**WHAT THIS TASK INVOLVES**:
Starting with the line that contains "Given: Select the 信息网络传播权 option", give again exactly and only each line through the end of the records; include the last line and exclude pictures.

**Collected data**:
**********

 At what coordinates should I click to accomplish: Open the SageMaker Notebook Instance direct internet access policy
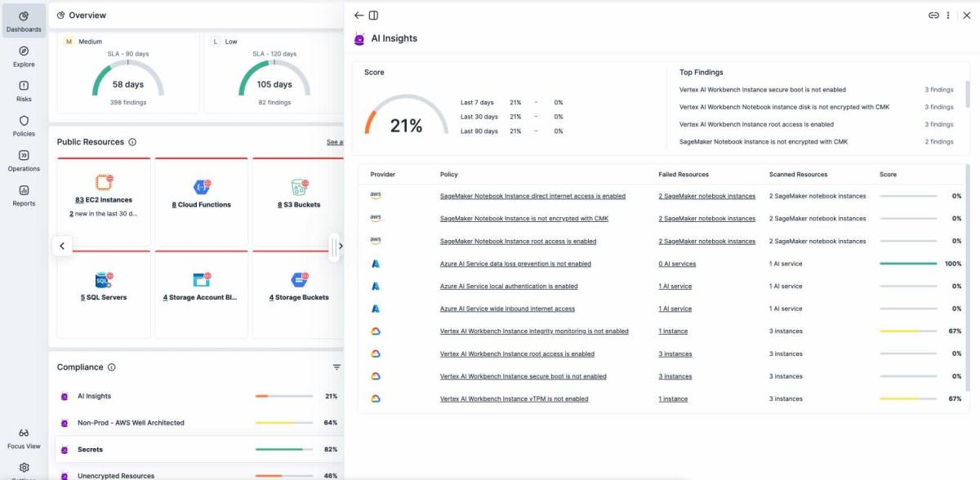pos(531,195)
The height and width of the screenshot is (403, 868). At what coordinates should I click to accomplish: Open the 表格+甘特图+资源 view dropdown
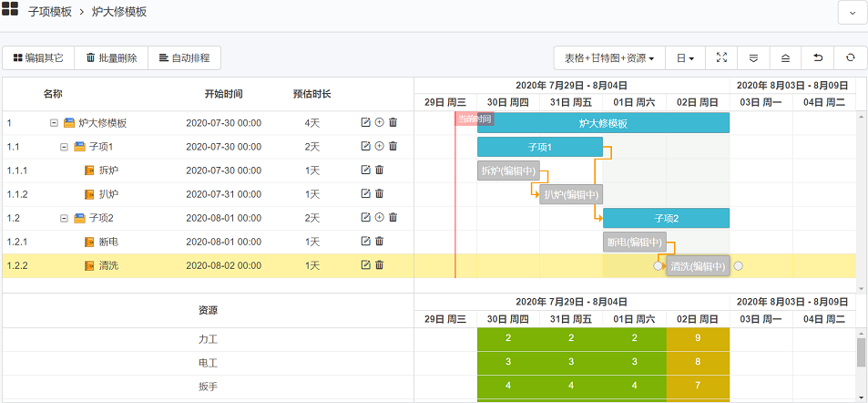[x=609, y=57]
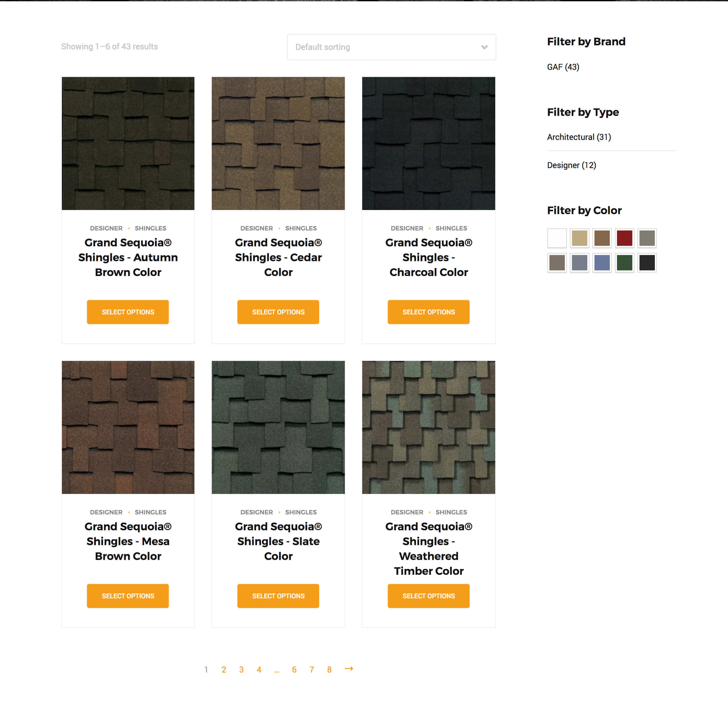Screen dimensions: 728x728
Task: Select the white color swatch filter
Action: (557, 238)
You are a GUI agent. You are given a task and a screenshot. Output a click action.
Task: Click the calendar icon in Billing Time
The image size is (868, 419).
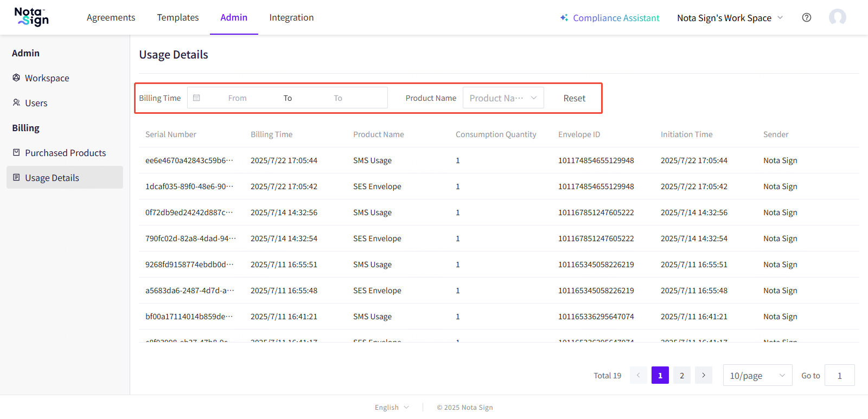pyautogui.click(x=197, y=98)
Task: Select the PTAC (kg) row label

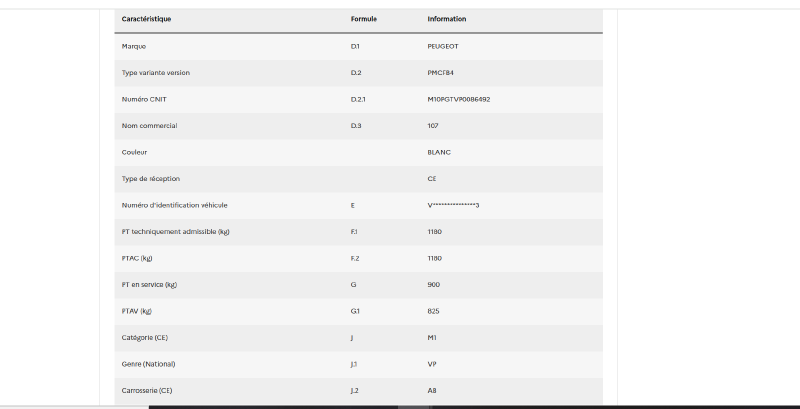Action: tap(137, 259)
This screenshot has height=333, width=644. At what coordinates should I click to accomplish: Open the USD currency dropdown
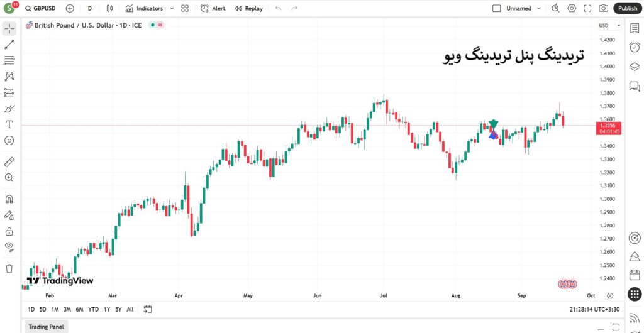point(609,26)
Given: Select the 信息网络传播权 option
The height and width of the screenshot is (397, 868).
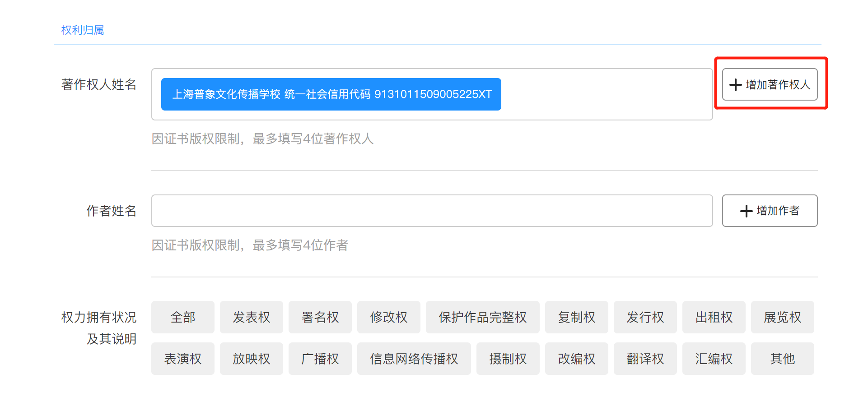Looking at the screenshot, I should point(414,359).
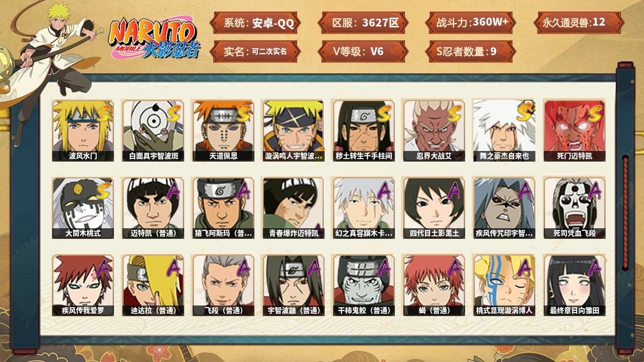Click the 桃式显现漩涡博人 ninja card

504,285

**********

**ANSWER SECTION**:
Given: Select the 信息网络传播权 option
The height and width of the screenshot is (397, 868).
Looking at the screenshot, I should point(414,359).
Click the 桃式显现漩涡博人 ninja card

504,285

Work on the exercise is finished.